Replit Agent was a ripe example for advanced tracing needs. Their agentic tool goes beyond simply reviewing and writing code, but also performs a wider range of functions – including planning, creating dev environments, installing dependencies, and deploying applications for users. 

As a result, Replit’s traces were very large - involving hundreds of steps. This posed significant challenges for ingesting data and displaying it in a visually meaningful way.

To address this, the LangChain team improved their ingestion to efficiently process and store large volumes of trace data. They also improved LangSmith’s frontend rendering to display long-running agent traces seamlessly.

Search and filter within traces to pinpoint issues

LangSmith has always supported search between traces, which allows users to find a single trace among hundreds of thousands based on events or full text search. But as Replit Agent’s traces got longer and longer, the Replit team needed to search within traces for specific events (oftentimes issues reported by alpha testers). This required augmenting existing search capabilities.

In response, a new search pattern – searching within traces – was added to LangSmith. Instead of sifting and scrolling call-by-call within a large trace, users could now filter directly on a criteria they cared about (e.g. keywords in the inputs or outputs of a run). This greatly reduced Replit’s time needed to debug agent steps within a trace.

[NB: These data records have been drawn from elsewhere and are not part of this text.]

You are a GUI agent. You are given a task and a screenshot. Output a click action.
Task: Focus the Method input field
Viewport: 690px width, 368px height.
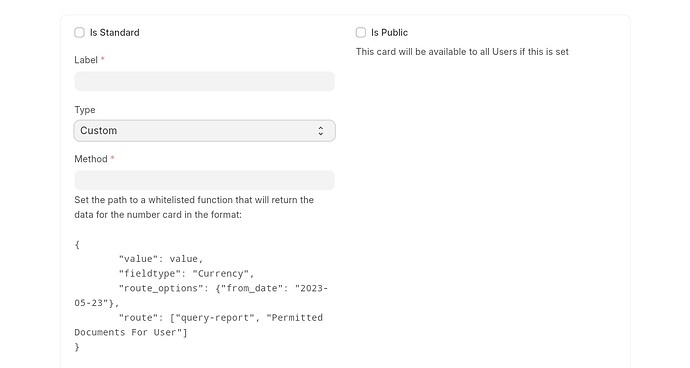205,180
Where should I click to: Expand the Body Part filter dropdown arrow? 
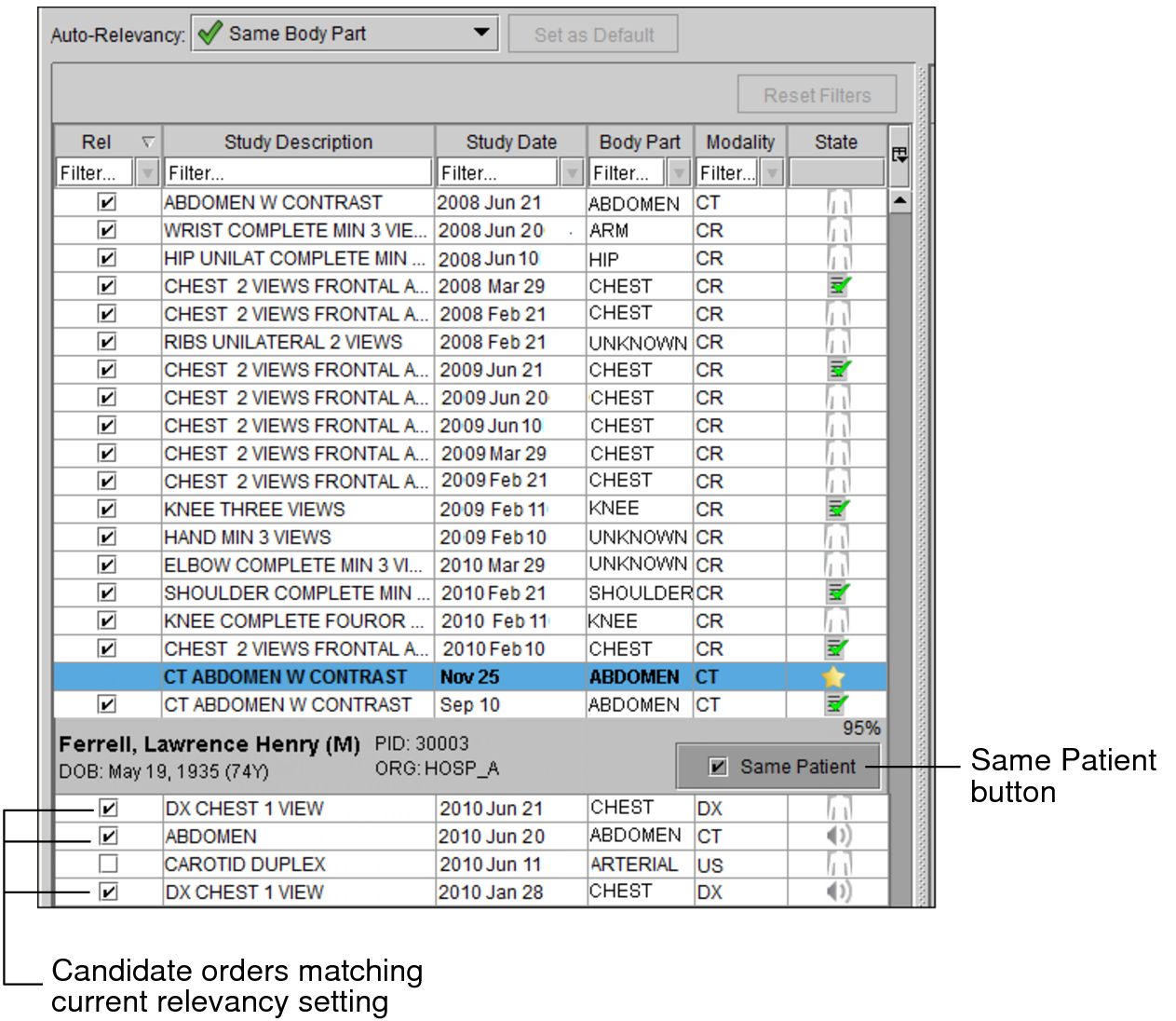(680, 172)
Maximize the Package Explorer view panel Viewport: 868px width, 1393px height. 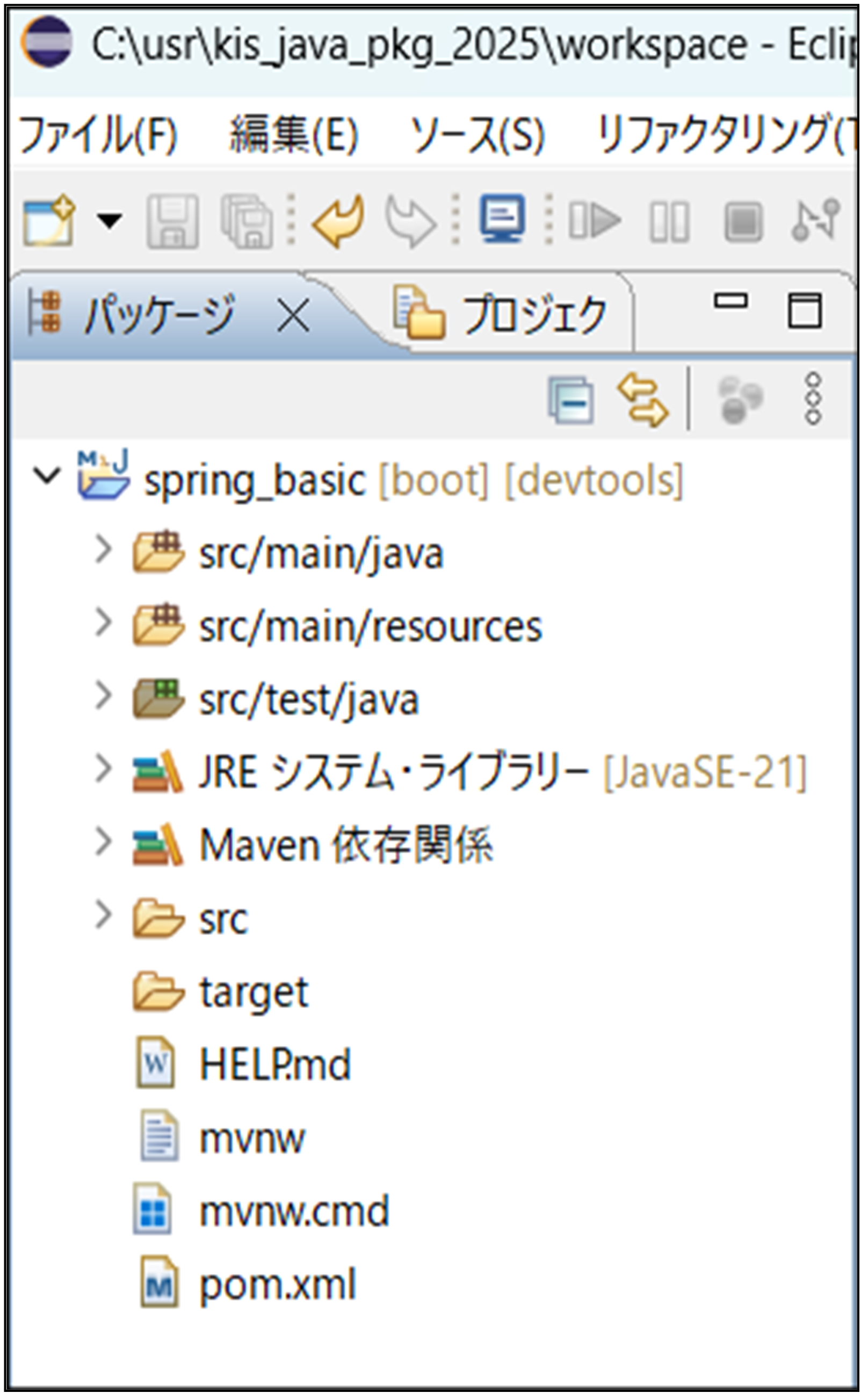(x=804, y=311)
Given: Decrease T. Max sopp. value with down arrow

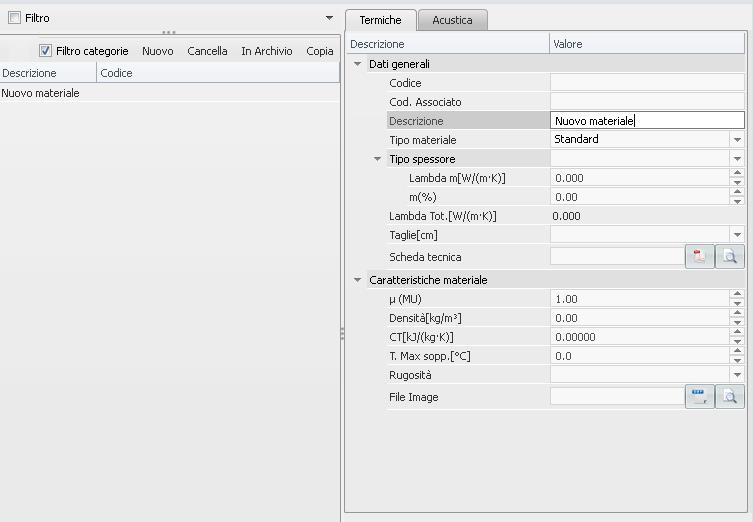Looking at the screenshot, I should 737,360.

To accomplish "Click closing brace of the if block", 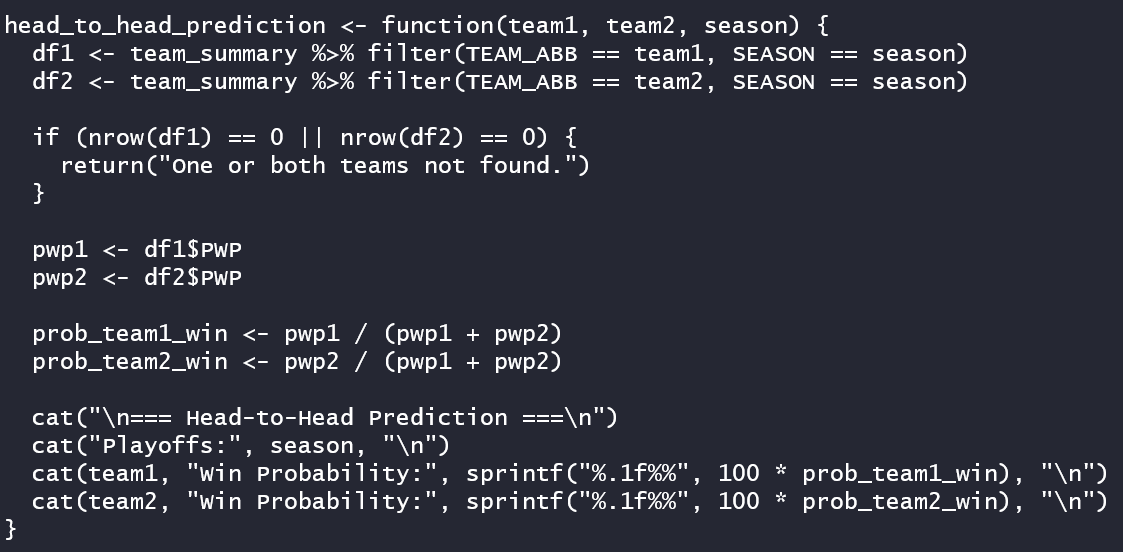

Thread view to enable human-in-the-loop workflows

A key differentiator of Replit Agent was its emphasis on human-in-the-loop workflows. Replit Agent intends to be a tool where AI agents can collaborate effectively with human developers, who can come in and edit and correct agent trajectories as needed.

With separate agents to perform roles like managing, editing, and verifying generated code,  Replit’s agents interacted with users continuously - often over long periods with multiple turns of conversation. However, monitoring these conversational flows was often difficult, as each user session would generate disjoint traces. 

To solve this, LangSmith’s thread view helped collate traces from multiple threads together that were related (i.e. from one conversation). This provided a logical view of all agent-user interactions across a multi-turn conversation, helping Replit better 1) find bottlenecks where users got stuck and 2) pinpoint areas where human intervention could be beneficial. 

Conclusion

Replit is pushing the frontier of AI agent monitoring using LangSmith’s powerful observability features. By reducing the effort of loading long, heavy traces, the Replit team has greatly sped up the process of building and scaling complex agents. With faster debugging, improved trace visibility, and better handling of parallel tasks, Replit is setting the standard for AI-driven development.